これらの前兆現象をうまく活用して,防災に役立てた例も少なくない.1991年に発生したピナツボ火山噴火への対応は,その成功例である.この噴火は,小規模な水蒸気爆発で4月2日に始まった.その3日後に,フィリッピン火山地震研究所は,米国地質調査所の協力を得て,地震計などを用いた臨時観測を開始した.また,今後想定される火山現象に対応して,どのような警報を出すかが決められた.警報は,重要度を表す6つのレベルで表現された(表3).次第に高まる火山活動を見ながら,6月5日にレベル3の警報が,7日にレベル4の警報が出された.予測通りに,かなり規模の大きな噴火が6月9日に発生し,西側の山腹を5kmにわたって火砕流が覆った.これに対応して,警報のレベルは5に上げられ,火口から20km以内に住む住民に避難勧告が出された.クラーク空軍基地から,兵士とその家族15,000人が避難を開始したのは,この時点であった.12日の噴火で警戒区域の範囲は更に30kmに拡大された.6月15日の大噴火が発生したのは,その後であった.
レベル |
基 準 |
意 味 |
---|---|---|
0 |
静穏 |
予測可能な期間内に噴火なし |
1 |
小規模の地震,噴気など |
マグマ,熱水,地殻の活動あり噴火は差し迫っていない |
2 |
中程度の地震などの活動にマグマの関与が認められる |
マグマの貫入の可能性いずれ噴火に至るかもしれない |
3 |
火山性地震,地盤変動の加速,噴気の増加など,高く上向きの活動 |
活動の上昇傾向が続くと,2週間以内に噴火が発生しうる |
4 |
ハーモニックな微動や低周波地震など,強度の活動 |
24時間以内に噴火が発生しうる |
5 |
噴火が進行中 |
噴火が進行中 |
この噴火で,警告によって避難がなされなければ,火山災害ははるかに悲惨なものになっただろう.しかし,噴火前に見られるのと類似の異常は,平常時にも表れることがよくあり,その検出から噴火が確実に起こるとは,一般に言い切れない.同じ基準を用いて,予知が空振りに終ったとしても不思議ではなく,予知の成功は多分に好運によるものだった.

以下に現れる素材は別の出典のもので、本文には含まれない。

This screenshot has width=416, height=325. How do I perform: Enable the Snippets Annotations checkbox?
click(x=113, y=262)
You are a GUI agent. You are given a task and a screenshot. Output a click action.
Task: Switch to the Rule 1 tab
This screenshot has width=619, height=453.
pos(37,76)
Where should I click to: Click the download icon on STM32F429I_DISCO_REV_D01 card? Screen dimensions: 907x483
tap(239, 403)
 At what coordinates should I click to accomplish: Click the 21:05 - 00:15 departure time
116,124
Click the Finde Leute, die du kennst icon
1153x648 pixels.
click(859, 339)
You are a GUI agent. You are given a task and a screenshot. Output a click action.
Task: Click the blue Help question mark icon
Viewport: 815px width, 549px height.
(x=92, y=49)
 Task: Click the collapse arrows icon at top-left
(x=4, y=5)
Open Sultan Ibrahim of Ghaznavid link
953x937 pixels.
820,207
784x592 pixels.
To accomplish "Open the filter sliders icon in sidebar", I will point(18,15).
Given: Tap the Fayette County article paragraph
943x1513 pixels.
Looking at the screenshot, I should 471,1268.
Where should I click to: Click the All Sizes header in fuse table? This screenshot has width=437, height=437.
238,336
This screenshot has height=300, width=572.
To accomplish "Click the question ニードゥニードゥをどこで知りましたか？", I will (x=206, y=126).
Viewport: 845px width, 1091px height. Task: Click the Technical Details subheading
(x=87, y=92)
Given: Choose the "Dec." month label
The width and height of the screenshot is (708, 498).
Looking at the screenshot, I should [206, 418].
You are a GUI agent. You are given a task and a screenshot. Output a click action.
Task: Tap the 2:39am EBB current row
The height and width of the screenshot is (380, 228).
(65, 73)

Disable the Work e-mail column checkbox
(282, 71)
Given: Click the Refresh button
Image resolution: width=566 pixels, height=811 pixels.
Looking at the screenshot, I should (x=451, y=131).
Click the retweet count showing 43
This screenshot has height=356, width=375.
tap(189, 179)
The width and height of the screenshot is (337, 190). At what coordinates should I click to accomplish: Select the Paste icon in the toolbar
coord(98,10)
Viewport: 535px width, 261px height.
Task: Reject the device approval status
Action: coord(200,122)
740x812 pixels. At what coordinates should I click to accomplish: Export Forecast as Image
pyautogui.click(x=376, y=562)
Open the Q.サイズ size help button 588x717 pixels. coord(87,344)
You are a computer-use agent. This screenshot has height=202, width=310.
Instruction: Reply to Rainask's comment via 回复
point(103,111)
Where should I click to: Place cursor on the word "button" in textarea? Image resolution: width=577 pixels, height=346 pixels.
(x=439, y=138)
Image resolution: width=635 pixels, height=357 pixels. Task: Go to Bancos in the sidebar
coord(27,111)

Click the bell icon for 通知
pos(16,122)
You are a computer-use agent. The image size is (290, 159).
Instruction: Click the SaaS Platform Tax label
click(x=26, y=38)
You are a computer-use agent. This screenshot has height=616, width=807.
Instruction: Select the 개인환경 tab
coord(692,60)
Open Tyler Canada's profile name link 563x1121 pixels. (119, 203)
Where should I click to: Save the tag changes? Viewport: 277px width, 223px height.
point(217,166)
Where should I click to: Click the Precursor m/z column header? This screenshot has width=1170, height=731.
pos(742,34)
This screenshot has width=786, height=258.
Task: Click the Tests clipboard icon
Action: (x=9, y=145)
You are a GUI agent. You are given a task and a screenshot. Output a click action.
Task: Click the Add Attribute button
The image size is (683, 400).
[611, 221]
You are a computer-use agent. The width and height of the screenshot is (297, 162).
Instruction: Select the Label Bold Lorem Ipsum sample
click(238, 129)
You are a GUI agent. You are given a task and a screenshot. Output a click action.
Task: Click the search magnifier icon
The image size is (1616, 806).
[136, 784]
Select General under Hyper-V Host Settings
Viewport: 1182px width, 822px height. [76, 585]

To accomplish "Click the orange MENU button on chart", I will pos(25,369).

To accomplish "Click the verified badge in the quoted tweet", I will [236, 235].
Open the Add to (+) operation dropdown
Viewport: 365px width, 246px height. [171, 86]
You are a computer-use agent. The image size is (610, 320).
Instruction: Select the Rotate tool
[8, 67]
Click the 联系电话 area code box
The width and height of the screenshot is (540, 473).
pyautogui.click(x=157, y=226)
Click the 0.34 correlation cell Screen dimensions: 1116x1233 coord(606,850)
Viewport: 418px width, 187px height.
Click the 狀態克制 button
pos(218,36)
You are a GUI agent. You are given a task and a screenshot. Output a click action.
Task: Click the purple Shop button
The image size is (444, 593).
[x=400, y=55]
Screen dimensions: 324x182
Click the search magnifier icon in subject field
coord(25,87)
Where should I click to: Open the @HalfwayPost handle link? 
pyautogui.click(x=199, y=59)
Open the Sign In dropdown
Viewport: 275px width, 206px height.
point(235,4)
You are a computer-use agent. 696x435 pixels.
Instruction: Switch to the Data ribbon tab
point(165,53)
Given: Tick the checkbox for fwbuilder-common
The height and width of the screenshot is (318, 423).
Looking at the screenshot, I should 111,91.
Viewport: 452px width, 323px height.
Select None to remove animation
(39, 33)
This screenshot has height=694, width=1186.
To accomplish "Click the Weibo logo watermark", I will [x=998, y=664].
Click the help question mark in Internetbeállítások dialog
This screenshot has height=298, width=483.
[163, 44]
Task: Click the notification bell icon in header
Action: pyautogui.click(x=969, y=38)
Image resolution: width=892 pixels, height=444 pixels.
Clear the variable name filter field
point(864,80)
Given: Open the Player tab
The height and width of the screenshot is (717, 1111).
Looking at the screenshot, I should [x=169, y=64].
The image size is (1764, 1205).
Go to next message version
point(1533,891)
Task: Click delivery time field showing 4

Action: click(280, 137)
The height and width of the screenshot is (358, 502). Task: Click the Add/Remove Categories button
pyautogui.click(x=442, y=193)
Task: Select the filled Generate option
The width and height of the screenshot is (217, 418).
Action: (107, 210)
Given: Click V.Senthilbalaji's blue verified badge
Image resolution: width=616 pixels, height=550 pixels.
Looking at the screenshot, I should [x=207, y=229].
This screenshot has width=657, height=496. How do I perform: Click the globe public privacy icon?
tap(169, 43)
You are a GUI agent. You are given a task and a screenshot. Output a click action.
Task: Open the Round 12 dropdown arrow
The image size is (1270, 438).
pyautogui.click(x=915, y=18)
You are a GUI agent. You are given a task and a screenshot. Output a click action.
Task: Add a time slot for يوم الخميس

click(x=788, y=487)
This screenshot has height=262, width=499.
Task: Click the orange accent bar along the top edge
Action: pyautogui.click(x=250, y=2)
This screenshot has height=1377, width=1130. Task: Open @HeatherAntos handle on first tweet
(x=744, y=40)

現状では,火山の異常を察知しても,噴火が本当に起こるのか,起こるとしたらいつなのかを,正確に予測することは難しい.噴火の様式や規模に関して,また噴火がどう推移していつ終るかに関しては,過去の経験に頼るしかない.予測内容を抜本的に向上させるためには,地下に分布するマグマの量や状態を知り,その動向を物理的な計算から予測できるようにする必要がある.一方で,不完全な情報を最大限活用することも重要である.ピナツボ火山の例に見るように,観測データを警報のレベルと対応させることは,限界をわきまえれば,現実に役に立つ.情報の不完全さの程度を,確率で表現することも検討に値しよう.